(Dataset records)
= Beginning of Section =
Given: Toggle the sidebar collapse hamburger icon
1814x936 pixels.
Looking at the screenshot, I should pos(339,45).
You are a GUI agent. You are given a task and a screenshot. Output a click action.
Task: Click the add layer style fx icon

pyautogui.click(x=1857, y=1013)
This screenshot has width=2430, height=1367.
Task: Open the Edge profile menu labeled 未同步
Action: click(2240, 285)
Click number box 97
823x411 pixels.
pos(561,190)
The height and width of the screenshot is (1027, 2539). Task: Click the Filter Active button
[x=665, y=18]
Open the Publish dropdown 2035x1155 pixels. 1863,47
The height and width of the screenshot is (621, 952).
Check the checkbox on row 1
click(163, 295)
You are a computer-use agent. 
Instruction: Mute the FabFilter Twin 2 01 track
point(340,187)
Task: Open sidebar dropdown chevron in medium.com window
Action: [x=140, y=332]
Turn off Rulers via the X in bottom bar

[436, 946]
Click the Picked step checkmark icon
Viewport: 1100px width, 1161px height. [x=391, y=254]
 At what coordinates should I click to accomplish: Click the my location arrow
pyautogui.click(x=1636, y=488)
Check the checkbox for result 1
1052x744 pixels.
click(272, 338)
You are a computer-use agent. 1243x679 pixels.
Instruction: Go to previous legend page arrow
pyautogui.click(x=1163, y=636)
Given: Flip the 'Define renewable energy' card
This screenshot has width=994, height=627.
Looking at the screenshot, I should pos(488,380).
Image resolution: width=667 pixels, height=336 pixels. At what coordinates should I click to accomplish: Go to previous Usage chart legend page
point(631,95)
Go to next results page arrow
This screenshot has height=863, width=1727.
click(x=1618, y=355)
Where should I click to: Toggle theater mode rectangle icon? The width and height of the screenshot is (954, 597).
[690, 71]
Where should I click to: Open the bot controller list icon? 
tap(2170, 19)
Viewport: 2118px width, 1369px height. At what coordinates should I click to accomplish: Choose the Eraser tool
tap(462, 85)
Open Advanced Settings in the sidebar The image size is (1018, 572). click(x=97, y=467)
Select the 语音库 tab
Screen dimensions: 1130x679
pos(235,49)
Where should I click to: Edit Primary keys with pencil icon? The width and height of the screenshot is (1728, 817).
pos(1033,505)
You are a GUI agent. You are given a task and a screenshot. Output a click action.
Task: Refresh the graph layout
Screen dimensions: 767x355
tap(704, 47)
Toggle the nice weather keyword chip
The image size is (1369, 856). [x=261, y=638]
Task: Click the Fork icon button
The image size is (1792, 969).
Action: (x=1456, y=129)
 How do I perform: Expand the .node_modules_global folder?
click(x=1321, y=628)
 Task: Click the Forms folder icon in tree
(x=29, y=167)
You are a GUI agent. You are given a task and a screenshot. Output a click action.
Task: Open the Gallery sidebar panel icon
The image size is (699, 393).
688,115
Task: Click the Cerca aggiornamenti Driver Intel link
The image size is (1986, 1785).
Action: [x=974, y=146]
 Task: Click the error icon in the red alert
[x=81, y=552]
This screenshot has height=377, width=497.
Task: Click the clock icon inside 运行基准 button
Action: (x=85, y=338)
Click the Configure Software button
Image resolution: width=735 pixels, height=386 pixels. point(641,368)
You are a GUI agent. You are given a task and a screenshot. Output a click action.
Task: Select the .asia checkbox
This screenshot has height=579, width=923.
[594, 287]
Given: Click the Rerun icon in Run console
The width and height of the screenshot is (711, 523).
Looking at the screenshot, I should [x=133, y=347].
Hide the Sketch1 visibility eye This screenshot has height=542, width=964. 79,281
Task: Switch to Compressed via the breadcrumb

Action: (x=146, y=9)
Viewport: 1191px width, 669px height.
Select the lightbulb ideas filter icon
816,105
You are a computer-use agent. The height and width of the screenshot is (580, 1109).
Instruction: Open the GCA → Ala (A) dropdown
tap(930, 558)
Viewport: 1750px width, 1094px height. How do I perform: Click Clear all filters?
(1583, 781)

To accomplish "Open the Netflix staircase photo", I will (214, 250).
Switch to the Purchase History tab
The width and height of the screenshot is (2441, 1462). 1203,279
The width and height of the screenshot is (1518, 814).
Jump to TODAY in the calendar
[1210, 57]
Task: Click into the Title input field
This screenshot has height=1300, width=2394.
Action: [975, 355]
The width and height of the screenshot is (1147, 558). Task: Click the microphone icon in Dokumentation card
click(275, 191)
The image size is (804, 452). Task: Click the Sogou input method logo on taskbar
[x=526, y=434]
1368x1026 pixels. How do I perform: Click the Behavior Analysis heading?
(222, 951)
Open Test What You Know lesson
= End of Section =
-- WORK REQUEST --
From the line containing "1368x1026 pixels. How" down to the last line, reproduce the records exactly. Include both ends.

-- ANSWER BELOW --
1368x1026 pixels. How do I perform: Click the Behavior Analysis heading?
(222, 951)
Open Test What You Know lesson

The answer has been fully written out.